我々が教訓とすべきは、尖閣諸島を国有化するというのは、日本の固有の領土だし、それを民有から国有化するというのは、これは何でもない当たり前のことで、他国がとやかく言うことではないと思っていて国有化したら、それまでに比べてものすごいお金と、そして人間的努力が求められるような尖閣防衛の対応、尖閣警備ですが、海上保安庁だから尖閣警備というものすごい予算と仕事がそこで増えることになって、今やっていることは必要なことをやっているわけではあるのですけれども、あの国有化がなければこんなことにはなっていないわけで、こっちのほうではこういうことをしても当たり前だろう、当然の権利、いろんなことを言われる筋合いはないと思ってちょっとやったことで、取り返しがつかないような相手側の反応があって、それにまた対応していくにはものすごいお金とエネルギーが必要になるということが起きるわけですので、よくよく気をつけましょうと言いたいと思います。
記者
分かりました。あと、増税する議論の中に、被災地の復興特別所得税の上乗せ税率の話も出ていまして、これは宮城とか福島のほうの被災3県のほかの県の、あるいは沿岸市町村のほうの首長なんかでも既に疑問の声もすごく上がっているところですけれども、そういった復興特別所得税が関わってくるというところに関しては、知事はどのようにお考えでしょうか。
知事
これは、政府との正式な関係に基づいて、復興に必要な財源は、引き続き責任を持って確実に確保すると政府が言っておりますので、政府に対しては必要な予算、財源の確保をお願いするというのが県のスタンスであります。
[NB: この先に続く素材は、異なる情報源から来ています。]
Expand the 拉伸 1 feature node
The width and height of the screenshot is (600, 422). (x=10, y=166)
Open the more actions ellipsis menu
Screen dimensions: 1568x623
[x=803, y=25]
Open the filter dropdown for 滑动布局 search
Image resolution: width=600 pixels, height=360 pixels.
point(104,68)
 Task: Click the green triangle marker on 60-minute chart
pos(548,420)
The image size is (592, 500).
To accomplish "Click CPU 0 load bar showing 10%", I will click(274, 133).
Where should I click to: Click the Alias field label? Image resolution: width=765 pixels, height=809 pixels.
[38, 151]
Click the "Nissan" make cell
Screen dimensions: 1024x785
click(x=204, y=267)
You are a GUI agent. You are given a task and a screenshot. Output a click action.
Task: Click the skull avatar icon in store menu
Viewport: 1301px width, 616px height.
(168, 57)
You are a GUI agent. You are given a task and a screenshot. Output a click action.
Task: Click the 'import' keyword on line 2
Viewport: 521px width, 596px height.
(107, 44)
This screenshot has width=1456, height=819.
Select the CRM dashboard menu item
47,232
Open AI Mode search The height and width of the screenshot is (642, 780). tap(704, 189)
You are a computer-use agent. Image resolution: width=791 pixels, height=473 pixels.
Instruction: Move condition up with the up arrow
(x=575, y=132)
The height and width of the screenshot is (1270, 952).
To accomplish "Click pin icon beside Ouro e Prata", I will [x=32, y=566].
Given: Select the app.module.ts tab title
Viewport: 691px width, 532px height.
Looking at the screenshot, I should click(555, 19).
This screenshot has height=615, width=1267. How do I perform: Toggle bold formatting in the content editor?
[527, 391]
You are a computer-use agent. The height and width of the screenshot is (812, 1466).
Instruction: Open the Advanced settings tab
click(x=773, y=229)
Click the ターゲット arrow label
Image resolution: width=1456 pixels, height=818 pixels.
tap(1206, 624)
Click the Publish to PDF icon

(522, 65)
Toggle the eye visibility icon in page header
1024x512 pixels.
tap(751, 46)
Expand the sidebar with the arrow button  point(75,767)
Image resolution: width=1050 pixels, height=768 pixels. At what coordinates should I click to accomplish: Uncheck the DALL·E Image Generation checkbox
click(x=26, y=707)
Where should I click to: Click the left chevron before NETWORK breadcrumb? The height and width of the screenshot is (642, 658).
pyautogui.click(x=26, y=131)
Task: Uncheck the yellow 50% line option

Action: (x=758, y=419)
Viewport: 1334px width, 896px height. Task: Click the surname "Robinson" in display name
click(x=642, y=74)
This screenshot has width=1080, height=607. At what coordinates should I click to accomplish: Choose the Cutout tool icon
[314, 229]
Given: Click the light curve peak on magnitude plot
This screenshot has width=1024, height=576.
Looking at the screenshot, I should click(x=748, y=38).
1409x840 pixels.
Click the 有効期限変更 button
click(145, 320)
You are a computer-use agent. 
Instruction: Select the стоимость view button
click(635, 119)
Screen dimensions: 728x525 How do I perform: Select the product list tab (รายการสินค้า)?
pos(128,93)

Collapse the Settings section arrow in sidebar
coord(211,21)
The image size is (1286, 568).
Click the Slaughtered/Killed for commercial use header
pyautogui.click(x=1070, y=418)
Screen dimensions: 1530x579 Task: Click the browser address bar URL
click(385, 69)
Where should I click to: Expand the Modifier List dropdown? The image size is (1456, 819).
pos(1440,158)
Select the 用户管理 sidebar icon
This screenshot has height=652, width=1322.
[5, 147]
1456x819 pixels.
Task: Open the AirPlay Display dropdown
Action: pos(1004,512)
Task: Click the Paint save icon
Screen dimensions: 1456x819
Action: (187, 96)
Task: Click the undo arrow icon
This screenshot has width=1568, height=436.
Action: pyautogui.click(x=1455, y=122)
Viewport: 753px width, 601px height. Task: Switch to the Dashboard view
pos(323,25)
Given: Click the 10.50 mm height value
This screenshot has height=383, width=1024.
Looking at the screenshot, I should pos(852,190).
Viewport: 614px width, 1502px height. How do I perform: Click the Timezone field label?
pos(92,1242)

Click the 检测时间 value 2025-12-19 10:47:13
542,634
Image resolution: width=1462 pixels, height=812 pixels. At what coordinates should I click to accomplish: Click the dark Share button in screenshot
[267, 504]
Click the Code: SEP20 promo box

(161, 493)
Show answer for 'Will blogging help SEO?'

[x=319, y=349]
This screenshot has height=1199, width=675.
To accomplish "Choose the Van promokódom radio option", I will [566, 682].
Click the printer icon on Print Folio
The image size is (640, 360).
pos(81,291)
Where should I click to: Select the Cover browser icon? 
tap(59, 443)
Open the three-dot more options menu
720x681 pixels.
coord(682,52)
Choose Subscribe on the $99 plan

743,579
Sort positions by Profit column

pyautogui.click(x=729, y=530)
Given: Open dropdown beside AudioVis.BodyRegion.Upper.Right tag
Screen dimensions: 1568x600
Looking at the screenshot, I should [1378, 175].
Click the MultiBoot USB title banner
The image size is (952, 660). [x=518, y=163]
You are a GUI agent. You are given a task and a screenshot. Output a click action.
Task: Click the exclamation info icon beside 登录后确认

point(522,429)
あとは、防衛費倍増という流れに関する見解はさっき言ったとおりですし、あと新しい防衛の体制を真剣に考えるときほど、できるだけ防衛にお金をかけないようにする努力というのも同時にしなければなりません。これは「孫子」の兵法にも出てくる話で、「孫子」は基本的に軍事にお金をかけ過ぎてはいけないと。国が衰えてしまいますからね、軍事にばっかりお金を使っていると。だから、国全体が発展していく中で、そして国際環境を見ながら適切な軍事体制、防衛体制というのが求められるべきで、ケネディ政権のときのマクナマラ国防長官がやっていたような、システム工学の最先端の手法を用いてまで軍事費を抑えようということを冷戦の盛んな頃にアメリカはやっていたという、そういうのも参考にすべきだと思います。
多事多難な世の中ですから、岩手も新型コロナウイルスがそうですけれども、日本も世界も多事多難なので。
広聴広報課
以上をもちまして、記者会見を終わります。
次回記者会見
次の定例記者会見は1月6日(金曜日)の予定です。